** Data under study follows **
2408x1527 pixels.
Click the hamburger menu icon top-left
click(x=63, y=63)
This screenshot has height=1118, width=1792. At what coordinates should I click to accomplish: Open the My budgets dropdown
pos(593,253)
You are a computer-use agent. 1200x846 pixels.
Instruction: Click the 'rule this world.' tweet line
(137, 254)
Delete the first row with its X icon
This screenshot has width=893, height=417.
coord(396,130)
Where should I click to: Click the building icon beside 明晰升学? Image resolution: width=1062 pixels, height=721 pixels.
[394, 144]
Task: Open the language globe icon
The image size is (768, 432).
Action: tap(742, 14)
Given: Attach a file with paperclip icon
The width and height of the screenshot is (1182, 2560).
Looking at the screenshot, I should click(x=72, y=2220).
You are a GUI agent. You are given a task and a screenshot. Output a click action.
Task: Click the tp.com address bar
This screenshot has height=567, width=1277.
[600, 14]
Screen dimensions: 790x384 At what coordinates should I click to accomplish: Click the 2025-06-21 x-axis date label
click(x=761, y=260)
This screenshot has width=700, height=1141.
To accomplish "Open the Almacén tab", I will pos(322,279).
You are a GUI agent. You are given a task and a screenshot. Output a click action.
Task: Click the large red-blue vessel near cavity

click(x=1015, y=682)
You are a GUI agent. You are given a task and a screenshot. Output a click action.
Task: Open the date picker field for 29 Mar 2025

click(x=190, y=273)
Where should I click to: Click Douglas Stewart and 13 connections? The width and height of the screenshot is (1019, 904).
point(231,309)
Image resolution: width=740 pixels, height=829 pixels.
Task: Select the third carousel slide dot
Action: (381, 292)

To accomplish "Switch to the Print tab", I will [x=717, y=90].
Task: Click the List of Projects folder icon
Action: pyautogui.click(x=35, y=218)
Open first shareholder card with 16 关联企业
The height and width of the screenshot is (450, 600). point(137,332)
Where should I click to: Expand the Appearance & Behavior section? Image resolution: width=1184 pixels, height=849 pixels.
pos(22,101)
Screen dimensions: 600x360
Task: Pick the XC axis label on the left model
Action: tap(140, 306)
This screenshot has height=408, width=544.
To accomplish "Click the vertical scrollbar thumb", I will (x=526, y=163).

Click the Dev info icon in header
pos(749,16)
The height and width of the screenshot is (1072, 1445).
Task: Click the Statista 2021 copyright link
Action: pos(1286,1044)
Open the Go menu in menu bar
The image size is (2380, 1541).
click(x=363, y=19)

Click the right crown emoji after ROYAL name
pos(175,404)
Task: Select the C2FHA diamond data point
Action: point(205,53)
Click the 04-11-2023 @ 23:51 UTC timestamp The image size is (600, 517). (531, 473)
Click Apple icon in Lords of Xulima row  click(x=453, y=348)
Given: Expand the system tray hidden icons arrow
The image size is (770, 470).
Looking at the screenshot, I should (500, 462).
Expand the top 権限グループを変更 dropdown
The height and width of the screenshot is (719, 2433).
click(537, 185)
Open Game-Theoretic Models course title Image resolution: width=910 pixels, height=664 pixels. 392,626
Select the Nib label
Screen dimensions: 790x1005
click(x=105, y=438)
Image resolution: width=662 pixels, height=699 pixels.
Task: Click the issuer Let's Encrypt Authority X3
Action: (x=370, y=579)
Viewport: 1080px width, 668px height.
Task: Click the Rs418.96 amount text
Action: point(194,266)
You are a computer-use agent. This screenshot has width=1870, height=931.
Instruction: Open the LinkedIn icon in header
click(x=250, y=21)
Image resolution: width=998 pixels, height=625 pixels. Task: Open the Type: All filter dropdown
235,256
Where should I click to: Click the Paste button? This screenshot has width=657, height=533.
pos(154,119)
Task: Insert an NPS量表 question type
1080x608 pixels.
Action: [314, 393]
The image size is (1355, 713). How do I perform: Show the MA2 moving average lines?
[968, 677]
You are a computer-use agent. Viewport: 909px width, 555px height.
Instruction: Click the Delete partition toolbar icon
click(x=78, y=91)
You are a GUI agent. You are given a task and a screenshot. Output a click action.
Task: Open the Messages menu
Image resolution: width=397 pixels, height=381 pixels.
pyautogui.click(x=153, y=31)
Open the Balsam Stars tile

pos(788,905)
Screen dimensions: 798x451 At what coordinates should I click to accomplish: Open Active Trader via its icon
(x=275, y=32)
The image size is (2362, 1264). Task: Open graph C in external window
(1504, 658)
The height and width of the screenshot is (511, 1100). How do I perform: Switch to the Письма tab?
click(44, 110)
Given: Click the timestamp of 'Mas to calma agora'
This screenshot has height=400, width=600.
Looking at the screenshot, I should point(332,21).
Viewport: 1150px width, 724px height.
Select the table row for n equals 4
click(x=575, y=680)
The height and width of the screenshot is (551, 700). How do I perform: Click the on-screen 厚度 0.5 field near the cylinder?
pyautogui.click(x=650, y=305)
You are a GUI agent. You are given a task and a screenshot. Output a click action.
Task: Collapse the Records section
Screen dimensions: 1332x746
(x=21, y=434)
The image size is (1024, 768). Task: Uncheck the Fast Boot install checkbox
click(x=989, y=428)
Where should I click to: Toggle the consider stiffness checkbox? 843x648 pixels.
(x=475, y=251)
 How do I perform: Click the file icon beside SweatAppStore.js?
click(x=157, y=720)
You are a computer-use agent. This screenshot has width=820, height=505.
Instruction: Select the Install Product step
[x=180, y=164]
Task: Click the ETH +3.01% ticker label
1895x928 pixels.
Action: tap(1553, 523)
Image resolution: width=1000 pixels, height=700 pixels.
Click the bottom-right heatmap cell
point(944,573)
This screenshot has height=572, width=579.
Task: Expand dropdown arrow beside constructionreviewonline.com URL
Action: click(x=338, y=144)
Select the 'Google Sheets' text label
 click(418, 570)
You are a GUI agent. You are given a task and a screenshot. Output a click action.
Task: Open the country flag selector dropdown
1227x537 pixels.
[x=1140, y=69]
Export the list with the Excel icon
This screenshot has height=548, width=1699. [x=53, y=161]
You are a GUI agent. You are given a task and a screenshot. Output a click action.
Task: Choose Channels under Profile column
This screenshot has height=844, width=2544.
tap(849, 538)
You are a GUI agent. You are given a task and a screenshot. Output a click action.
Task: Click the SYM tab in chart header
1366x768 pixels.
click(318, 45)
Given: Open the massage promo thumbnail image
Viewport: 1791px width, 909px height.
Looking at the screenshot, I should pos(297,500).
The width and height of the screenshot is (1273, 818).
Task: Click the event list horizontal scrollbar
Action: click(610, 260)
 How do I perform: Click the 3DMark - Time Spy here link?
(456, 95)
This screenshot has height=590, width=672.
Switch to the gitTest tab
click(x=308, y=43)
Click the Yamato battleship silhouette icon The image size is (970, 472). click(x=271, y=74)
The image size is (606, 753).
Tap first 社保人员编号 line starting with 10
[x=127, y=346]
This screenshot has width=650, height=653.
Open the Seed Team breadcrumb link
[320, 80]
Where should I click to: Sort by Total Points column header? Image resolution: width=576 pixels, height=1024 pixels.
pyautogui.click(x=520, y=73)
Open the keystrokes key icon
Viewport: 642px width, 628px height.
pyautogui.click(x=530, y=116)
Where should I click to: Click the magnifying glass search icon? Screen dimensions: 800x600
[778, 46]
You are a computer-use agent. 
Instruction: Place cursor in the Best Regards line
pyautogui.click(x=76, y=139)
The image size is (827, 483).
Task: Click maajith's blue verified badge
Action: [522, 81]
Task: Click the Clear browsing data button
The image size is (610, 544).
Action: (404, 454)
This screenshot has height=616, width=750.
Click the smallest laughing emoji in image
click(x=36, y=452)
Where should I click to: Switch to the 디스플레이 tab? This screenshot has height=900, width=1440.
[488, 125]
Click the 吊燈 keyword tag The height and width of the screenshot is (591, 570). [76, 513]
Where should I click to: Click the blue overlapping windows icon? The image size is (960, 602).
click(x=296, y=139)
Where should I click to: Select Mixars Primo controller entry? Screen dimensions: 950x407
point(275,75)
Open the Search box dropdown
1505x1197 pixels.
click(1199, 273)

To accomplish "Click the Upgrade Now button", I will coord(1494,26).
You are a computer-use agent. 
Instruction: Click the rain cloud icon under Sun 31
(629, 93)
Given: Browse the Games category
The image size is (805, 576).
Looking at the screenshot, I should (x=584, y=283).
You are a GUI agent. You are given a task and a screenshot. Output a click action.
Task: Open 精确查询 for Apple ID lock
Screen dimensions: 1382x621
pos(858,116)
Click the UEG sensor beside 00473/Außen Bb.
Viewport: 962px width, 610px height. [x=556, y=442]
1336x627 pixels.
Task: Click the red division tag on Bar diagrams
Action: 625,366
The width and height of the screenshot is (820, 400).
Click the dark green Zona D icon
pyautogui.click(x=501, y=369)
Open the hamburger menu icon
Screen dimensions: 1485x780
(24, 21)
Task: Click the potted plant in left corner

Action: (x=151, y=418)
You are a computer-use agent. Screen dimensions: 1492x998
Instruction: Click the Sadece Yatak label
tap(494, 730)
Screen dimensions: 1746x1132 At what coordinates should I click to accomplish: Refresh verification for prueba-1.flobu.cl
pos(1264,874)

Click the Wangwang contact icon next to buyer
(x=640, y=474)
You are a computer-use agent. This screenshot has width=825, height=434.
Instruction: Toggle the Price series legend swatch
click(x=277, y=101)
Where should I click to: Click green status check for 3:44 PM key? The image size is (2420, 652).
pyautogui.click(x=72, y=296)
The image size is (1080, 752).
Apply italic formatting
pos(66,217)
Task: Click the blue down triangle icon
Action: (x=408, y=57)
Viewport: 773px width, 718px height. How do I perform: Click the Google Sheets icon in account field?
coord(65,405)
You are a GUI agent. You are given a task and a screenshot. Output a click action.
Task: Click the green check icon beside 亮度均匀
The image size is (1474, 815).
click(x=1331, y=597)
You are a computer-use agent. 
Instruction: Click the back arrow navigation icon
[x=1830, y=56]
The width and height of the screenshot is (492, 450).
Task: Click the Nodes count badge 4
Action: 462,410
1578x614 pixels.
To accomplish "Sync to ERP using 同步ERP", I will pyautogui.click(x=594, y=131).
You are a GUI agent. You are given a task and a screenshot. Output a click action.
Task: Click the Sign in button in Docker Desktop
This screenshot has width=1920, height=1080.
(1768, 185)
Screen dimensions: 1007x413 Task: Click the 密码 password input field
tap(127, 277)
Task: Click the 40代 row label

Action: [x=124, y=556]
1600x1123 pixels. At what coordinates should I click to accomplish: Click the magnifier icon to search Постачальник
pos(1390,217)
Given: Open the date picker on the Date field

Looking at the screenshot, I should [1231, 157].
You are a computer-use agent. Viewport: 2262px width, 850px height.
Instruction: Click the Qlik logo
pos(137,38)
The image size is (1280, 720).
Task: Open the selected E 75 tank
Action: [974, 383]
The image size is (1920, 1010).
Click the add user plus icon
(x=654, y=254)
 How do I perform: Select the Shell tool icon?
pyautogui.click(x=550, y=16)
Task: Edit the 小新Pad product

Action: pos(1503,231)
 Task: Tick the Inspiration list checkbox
** End of Data under study **
▶ Problem details
Using the material above, transcribe exactly the lines from the line with "Viewport: 642px width, 628px height." to the line with "Click the 吊燈"; both count, and nothing else goes in.

▶ Answer box
Viewport: 642px width, 628px height.
pyautogui.click(x=530, y=116)
Where should I click to: Click the magnifying glass search icon? Screen dimensions: 800x600
[778, 46]
You are a computer-use agent. 
Instruction: Place cursor in the Best Regards line
pyautogui.click(x=76, y=139)
The image size is (827, 483).
Task: Click maajith's blue verified badge
Action: [522, 81]
Task: Click the Clear browsing data button
The image size is (610, 544).
Action: (404, 454)
This screenshot has height=616, width=750.
Click the smallest laughing emoji in image
click(x=36, y=452)
Where should I click to: Switch to the 디스플레이 tab? This screenshot has height=900, width=1440.
[488, 125]
Click the 吊燈 keyword tag The height and width of the screenshot is (591, 570). [76, 513]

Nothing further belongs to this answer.